More information. cpu bindings are all messed up with Slurm 20.11 and OpenMPI : [mboisson@cedar1 def-mboisson]$ cat test.sh #!/bin/bash mpiexec --map-by ppr:12:socket --bind-to core:overload-allowed hostname | sort | uniq -c mpiexec -n 64 --report-bindings numactl --show | grep physcpubind | sort | uniq -c [mboisson@cedar1 def-mboisson]$ sbatch --nodes=2 --time=1:00:00 --account=def-mboisson --mem=0 --ntasks=64 test.sh [mboisson@cedar1 def-mboisson]$ cat slurm-57436990.out 24 cdr1311.int.cedar.computecanada.ca 12 cdr1313.int.cedar.computecanada.ca 32 physcpubind: 0 32 physcpubind: 0 1 2 3 4 5 6 7 8 9 10 11 12 13 14 15 16 17 18 19 20 21 22 23 24 25 26 27 28 29 30 31 Same thing with Slurm 20.02 on Graham: $ cat slurm-41965236.out | grep -v "socket" 24 gra535 24 gra66 32 physcpubind: 0 1 2 3 4 5 6 7 8 9 10 11 12 13 14 15 32 physcpubind: 16 17 18 19 20 21 22 23 24 25 26 27 28 29 30 31
See other comments on OpenMPI github : https://github.com/open-mpi/ompi-www/pull/342
It appears that setting the environment variable SLURM_WHOLE=1 resolves the problem. But does not appear to be any documentation available that explains the effects of setting this variable: What are the effects of setting SLURM_WHOLE=1 always? What functionality is not available when SLURM_WHOLE=1 is set? Should SLURM_WHOLE=1 be set only if --exclusive is specified?

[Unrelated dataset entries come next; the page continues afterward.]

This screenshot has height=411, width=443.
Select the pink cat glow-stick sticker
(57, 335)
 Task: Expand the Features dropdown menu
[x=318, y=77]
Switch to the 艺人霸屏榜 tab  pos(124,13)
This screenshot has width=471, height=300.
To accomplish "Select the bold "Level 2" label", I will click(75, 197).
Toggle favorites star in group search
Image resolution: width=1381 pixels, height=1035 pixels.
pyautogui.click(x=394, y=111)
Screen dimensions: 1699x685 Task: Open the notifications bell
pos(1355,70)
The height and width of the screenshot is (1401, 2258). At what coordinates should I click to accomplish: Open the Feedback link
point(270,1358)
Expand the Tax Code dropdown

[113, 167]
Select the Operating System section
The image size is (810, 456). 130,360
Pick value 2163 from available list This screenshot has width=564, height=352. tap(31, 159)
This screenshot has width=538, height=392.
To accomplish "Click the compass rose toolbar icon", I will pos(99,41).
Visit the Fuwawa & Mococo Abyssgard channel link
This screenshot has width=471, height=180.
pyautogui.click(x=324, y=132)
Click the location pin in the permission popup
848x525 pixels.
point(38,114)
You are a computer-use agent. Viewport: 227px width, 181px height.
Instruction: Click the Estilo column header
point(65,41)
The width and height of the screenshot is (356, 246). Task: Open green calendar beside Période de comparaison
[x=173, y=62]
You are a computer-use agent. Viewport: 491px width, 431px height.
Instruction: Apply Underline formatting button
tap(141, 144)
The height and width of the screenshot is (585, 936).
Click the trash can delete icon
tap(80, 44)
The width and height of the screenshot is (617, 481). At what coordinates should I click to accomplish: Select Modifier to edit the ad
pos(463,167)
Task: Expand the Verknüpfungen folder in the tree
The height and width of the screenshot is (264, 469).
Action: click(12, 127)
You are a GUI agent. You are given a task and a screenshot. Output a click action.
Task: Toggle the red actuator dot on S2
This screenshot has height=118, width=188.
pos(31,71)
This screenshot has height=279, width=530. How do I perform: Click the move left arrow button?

Maxime, Thanks for opening the ticket, but it's actually a duplicate of Bug 10383. We're aware of the discussion under the pull request to openmpi-www updating Slurm FAQ there, actually I'm the author of it. Martin, >But does not appear to be any documentation available that explains the effects of setting this variable Yes - this was missing, but got fixed in Bug 10430. >What functionality is not available when SLURM_WHOLE=1 is set? >Should SLURM_WHOLE=1 be set only if --exclusive is specified? The brief answer is that the variable follows the convention for srun input variables and seting it is equivalent to `srun --whole` option. It's not disabling any functionality, but creates a step with access to all job resources - not only requested for the step. I think you may find discussion under Bug 10383 interesting and more detailed. cheers, Marcin *** This bug has been marked as a duplicate of bug 10383 ***
Mmm, Marcin, then bug 10383 is mistitled. We are not using UCX and we encounter problems. This is why I created this one.
>Mmm, Marcin, then bug 10383 is mistitled. We are not using UCX and we encounter problems. This is why I created this one. Understood, I'm happy you reached out to us and we were able to match that. The initial "errors" experienced in Bug 10383 were in fact different, but since they have the same root cause we prefer to merge them. It's one issue, but with different symptoms depending on the case.